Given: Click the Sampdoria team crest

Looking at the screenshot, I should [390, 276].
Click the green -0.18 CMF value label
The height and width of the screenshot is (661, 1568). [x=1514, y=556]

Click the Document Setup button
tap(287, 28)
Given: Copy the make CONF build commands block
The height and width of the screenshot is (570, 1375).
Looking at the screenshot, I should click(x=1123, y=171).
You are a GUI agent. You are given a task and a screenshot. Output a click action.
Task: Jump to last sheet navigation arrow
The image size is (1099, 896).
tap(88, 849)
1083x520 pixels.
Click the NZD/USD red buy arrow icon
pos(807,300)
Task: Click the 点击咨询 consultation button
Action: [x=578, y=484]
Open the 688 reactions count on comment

======

Using the listing above, print every entry verbatim.

Given: Click the Sampdoria team crest

Looking at the screenshot, I should [390, 276].
Click the green -0.18 CMF value label
The height and width of the screenshot is (661, 1568). [x=1514, y=556]

Click the Document Setup button
tap(287, 28)
Given: Copy the make CONF build commands block
The height and width of the screenshot is (570, 1375).
Looking at the screenshot, I should click(x=1123, y=171).
You are a GUI agent. You are given a task and a screenshot. Output a click action.
Task: Jump to last sheet navigation arrow
The image size is (1099, 896).
tap(88, 849)
1083x520 pixels.
Click the NZD/USD red buy arrow icon
pos(807,300)
Task: Click the 点击咨询 consultation button
Action: [x=578, y=484]
Open the 688 reactions count on comment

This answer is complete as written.